## WHAT IS EXPECTED
Filter the data for "frame" and copy matching lines.

## INFORMATION SUPPLIED
BEGIN
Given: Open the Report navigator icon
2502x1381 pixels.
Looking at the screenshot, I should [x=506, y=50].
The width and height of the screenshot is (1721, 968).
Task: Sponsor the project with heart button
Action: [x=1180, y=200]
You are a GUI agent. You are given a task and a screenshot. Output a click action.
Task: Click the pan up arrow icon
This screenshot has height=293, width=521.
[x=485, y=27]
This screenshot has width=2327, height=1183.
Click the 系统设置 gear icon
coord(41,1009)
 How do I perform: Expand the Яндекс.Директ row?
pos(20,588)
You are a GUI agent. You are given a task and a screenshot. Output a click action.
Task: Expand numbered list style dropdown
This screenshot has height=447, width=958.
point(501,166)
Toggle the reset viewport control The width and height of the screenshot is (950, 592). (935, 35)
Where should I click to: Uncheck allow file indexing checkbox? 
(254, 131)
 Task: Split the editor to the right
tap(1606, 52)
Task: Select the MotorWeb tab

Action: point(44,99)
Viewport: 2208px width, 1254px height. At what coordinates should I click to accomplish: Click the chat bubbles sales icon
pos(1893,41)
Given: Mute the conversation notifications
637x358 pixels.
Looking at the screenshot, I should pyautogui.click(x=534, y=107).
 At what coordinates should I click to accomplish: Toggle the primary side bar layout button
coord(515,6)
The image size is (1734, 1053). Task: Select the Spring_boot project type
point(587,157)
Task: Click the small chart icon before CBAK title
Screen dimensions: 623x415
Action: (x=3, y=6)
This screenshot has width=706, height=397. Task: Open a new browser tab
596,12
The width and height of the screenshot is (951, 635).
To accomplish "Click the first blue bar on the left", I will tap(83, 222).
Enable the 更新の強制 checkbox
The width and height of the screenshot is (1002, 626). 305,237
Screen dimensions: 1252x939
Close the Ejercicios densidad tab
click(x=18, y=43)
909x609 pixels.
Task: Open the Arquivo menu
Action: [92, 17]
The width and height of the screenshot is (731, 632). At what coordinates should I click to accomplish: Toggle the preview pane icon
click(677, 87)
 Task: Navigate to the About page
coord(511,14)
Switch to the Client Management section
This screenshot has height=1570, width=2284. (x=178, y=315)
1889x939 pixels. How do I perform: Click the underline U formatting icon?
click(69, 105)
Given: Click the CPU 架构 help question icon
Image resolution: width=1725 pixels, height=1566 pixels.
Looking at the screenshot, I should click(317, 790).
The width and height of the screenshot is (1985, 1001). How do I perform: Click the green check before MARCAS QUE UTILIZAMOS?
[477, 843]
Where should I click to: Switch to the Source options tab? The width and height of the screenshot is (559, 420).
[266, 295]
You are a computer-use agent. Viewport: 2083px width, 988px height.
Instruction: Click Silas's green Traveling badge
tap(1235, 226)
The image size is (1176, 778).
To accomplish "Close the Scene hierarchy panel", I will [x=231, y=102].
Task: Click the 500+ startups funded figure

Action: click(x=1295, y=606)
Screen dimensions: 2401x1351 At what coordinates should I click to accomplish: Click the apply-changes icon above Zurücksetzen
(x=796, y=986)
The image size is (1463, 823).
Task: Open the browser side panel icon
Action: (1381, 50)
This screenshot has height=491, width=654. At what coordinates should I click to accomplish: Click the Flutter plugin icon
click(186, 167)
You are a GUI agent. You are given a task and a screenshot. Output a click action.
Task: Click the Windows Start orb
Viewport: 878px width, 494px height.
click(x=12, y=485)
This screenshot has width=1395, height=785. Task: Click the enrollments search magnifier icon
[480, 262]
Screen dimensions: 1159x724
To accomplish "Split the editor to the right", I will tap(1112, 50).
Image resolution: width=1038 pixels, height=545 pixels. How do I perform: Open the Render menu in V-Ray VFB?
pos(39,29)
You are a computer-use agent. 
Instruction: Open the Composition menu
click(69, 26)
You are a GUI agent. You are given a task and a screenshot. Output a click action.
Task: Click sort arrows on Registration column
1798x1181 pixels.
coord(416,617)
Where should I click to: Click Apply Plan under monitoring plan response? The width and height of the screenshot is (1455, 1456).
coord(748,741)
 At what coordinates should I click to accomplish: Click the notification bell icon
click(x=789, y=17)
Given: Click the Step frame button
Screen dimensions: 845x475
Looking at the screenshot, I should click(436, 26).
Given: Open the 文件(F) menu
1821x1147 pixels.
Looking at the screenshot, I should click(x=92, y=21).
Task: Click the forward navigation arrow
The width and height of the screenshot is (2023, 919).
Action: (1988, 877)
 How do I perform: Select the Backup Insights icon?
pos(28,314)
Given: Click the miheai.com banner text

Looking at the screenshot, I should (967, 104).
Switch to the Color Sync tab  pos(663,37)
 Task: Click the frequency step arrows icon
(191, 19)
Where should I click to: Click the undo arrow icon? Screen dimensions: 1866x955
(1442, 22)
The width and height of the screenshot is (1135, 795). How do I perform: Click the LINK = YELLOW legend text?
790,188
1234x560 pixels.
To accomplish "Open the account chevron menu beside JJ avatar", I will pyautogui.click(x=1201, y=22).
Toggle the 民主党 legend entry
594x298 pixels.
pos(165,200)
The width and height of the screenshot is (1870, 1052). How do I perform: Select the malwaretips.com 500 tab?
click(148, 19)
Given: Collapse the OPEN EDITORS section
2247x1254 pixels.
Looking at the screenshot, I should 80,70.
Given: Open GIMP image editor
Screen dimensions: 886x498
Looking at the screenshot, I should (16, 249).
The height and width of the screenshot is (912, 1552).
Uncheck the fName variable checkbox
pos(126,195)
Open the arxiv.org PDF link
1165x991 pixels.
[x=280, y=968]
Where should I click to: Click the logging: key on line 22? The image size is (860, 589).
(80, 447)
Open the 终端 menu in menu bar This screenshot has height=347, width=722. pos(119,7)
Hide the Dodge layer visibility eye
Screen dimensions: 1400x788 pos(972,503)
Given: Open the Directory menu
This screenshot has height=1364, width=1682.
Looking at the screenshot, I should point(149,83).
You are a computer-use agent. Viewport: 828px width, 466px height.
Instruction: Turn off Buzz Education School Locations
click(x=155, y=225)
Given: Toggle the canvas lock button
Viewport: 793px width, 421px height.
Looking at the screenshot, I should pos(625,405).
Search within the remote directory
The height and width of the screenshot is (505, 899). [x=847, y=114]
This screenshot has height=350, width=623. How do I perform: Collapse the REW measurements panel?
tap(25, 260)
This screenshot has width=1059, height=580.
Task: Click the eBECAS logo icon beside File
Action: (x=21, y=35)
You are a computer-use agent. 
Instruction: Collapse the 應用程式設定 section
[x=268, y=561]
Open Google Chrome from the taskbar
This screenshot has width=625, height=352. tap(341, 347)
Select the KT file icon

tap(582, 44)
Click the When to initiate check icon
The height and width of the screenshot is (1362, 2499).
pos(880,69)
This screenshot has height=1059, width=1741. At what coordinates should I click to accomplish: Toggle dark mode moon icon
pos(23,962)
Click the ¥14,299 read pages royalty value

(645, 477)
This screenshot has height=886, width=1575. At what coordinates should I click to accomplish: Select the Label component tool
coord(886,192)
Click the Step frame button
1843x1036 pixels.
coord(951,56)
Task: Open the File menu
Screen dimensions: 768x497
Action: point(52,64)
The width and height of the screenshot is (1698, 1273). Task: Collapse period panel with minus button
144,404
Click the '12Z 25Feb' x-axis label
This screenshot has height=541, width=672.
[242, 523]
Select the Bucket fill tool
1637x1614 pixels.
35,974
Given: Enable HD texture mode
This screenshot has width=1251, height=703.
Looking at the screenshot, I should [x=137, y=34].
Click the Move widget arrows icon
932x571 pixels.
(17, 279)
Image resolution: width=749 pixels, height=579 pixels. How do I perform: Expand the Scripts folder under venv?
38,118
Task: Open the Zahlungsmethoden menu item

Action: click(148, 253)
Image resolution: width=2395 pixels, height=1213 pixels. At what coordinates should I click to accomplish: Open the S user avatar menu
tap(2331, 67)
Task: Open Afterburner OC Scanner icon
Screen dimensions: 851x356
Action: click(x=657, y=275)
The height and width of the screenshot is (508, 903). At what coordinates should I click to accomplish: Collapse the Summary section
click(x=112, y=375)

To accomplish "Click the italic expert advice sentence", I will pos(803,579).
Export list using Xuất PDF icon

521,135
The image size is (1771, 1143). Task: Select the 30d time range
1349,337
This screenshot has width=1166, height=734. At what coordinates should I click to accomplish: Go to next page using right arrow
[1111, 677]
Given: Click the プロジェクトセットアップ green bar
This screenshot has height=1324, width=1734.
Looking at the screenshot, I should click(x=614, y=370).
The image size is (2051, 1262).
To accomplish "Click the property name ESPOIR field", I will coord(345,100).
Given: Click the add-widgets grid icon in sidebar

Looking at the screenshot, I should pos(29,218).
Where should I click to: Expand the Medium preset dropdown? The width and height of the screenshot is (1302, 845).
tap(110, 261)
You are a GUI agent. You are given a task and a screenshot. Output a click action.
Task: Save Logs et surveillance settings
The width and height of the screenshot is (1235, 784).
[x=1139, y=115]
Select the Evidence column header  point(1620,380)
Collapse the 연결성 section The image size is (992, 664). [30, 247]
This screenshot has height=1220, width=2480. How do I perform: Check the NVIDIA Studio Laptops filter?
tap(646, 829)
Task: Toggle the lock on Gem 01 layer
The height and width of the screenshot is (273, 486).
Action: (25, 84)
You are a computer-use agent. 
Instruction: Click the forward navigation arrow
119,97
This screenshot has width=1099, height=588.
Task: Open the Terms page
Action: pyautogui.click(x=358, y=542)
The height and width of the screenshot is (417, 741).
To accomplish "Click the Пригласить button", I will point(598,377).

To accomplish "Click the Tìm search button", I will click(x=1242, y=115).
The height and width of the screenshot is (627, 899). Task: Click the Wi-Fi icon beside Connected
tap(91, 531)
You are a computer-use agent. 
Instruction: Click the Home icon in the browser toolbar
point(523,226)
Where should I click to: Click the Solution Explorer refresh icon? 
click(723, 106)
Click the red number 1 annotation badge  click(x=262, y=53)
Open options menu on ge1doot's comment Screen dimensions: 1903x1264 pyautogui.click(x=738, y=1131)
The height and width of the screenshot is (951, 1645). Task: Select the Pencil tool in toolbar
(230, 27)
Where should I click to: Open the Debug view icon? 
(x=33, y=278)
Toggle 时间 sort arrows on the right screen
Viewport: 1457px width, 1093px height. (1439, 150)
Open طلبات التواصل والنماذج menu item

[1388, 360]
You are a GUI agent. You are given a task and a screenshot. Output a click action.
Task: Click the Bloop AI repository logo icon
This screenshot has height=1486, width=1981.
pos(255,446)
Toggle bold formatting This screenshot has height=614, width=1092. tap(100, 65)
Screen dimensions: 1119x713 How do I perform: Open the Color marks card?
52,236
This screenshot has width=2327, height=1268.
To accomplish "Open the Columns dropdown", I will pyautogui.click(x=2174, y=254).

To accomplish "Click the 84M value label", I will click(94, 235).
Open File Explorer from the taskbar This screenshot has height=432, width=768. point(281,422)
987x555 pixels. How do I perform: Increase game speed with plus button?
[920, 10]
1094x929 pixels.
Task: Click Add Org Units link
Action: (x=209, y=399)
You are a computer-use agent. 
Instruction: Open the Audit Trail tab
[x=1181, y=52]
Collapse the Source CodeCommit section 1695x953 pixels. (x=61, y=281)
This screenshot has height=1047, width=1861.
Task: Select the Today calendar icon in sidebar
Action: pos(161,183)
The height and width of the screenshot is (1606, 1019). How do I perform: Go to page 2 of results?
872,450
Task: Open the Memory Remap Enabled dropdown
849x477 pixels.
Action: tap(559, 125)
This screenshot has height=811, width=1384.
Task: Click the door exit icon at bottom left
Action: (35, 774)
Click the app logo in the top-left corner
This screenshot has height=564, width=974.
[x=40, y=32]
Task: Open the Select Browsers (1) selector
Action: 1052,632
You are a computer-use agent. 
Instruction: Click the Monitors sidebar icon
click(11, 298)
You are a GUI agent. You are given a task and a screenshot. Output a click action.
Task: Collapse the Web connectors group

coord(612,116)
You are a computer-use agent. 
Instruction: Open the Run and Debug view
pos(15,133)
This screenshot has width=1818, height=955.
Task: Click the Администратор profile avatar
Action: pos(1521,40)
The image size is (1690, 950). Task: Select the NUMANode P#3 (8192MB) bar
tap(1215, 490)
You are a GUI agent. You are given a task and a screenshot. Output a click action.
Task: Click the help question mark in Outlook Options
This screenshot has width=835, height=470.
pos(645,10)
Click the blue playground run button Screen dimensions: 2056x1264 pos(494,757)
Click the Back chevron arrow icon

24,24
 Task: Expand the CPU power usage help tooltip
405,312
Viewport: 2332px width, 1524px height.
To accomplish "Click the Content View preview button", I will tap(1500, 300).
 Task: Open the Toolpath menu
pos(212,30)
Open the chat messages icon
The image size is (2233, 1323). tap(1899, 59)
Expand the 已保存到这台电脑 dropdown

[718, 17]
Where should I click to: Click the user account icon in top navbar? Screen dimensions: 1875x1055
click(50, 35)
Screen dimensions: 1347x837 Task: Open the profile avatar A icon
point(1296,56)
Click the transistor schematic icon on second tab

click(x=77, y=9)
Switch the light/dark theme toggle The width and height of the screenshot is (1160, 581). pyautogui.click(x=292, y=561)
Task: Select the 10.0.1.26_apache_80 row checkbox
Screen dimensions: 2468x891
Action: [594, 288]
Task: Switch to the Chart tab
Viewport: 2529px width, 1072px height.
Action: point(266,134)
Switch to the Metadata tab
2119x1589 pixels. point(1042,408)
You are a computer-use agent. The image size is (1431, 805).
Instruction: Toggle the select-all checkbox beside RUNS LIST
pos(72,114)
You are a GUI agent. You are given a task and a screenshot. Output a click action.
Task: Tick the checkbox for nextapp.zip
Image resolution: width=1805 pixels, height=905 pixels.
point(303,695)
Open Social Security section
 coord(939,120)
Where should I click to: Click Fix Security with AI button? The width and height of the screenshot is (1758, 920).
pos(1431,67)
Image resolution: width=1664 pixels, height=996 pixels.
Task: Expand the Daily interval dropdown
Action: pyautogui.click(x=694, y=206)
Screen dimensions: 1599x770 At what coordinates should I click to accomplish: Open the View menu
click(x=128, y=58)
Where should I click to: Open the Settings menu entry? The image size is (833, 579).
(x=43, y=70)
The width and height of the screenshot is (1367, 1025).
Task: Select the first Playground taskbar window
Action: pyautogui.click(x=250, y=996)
END
## EXPECTED OUTPUT
Given: Click the Step frame button
Click the Step frame button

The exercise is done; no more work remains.